Mayra my accomplice said to me one day, “When you was walking you must have been very dangerooz.” Recently I pondered aloud to a friend “What if I had the sexual confidence I have now with the looks I had in my 20s?” “You would have died of AIDS instead of ALS” she said matter of factly. My mom has always delighted in a good filthy joke and is a champion flirt.
What the fuck else can I say?
6) Guessing the ends of movies.
I used to think she was a witch until I could do it too. This used to piss off my ex to no end. Happily, my son has inherited this gift so someone can continue to torture my ex long after I’m gone.
7) Excellent fashion sense.
My mom was always turned out well and looking like a million bucks. She’s married to an older man now so she doesn’t need to try so hard but man did she look great all the time. I used to be jealous of how snappy she dressed and how dumpy I looked. It takes awhile to learn how to dress for your body and she really knew how to do that.
8) Open door policy.
Every day when I came home from school there was someone at the table having tea. We could have used a revolving back door for friends and neighbors. My mom drove her friend Sylvia shopping since Sylvia didn’t know how (to drive – she knew how to shop, oh yes she did) and if I couldn’t find her, she’s be at Sylvia’s helping make drapes, homemade granola or working on some other project My mom loves company and so do I. This has made the transition from independent to dependent much smoother for me.
9) Love of public radio
It was always on and when it wasn’t, she would say “ I heard the most interesting thing on the CBC today….” For me it’s KPFA or NPR.
10) Irrepressible love of the every day things in life
To be truthful, many was the time I felt overcome with a homicidal rage when we would be walking to a specific destination and my mom would gasp loudly, scaring the crap out of me, exclaiming :”Oh, Carla! Look at the flowers!!” She would proceed to smell them, admire them, talk to strangers about them, etc. all while I silently shouted “let’s get a move on, people.” Now I am the one to hold up the expedition party to smell a rose, watch a hummingbird or enjoy a funny scene played out on the street. I don’t gasp audibly but inwardly my heart yells “Holy shit – look how amazing this is!”
11) Humor with an edge
Growing up with a handicapped and very troubled brother was no picnic. I have learned from both my parents that a little humor goes a long way to getting through adversity. My entire family is hilarious and I have memories of all of them cracking me up at one point but my mom is perhaps the most devilish in her humor. I remember (not entirely fondly) family car trips in which my dad took his goal of how many miles we’d drive on any given day so seriously that you’d think we were escaping Nazis rather than heading to Disneyland (coincidentally, Walt leaned in the Hitler direction so we were running to the Nazis).
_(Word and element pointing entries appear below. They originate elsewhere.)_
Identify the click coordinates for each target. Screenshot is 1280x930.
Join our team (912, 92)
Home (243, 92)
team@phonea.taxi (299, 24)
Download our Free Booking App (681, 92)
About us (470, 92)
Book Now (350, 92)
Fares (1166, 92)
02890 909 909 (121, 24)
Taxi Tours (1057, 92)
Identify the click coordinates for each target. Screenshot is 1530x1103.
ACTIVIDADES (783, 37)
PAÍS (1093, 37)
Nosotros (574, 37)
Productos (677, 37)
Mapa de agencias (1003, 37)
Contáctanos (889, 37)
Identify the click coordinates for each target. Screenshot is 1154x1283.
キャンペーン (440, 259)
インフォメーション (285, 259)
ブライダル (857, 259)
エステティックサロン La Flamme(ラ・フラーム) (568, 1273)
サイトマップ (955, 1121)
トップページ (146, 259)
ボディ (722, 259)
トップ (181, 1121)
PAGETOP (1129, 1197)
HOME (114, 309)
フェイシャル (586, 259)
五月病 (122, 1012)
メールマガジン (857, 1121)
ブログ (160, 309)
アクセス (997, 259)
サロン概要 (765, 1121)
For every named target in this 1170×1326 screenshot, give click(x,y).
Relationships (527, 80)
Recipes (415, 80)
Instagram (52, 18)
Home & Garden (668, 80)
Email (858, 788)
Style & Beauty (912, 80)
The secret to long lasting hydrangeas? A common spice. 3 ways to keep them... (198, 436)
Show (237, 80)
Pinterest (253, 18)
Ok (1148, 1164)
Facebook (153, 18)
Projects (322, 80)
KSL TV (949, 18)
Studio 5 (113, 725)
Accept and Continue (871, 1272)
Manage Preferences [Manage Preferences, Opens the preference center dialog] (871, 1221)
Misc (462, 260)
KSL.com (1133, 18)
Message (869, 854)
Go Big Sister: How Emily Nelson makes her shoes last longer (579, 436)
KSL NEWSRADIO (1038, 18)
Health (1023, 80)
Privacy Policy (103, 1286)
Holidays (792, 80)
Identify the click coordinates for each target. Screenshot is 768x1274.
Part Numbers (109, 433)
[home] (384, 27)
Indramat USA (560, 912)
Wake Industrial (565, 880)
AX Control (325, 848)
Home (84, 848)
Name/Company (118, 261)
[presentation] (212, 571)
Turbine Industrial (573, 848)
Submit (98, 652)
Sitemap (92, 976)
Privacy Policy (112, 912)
We would have our legs crossed begging to pull over to pee and my dad would say “As soon as we hit Eugene.” Or something equally horrifying. Finally one day my mom took off her seatbelt the buzzer to which did NOT automatically turn off like they do today. She crossed her arms and smiled a Cheshire cat grin for the longest time while the nasal buzz of the seatbelt warning taunted my Dad (okay, me and my non-deaf brother as well) until finally, my Dad couldn’t take it anymore and pulled over where we could gratefully relieve our bladders,
It’s not been an easy relationship for either of us - my Mom and I. I suspect that it will remain bumpy, however I am aware of how much my illness is tearing my mother apart and if I can leave her with the knowledge that a lot of what people love about me comes from her, that she helped make me the person I am today, that I can see her good traits – her charm, her delight in the every day things, her creativity, maybe we can make this bitter pill go down a little easier.
PS – if you see me in a pretty sweater, she probably bought it.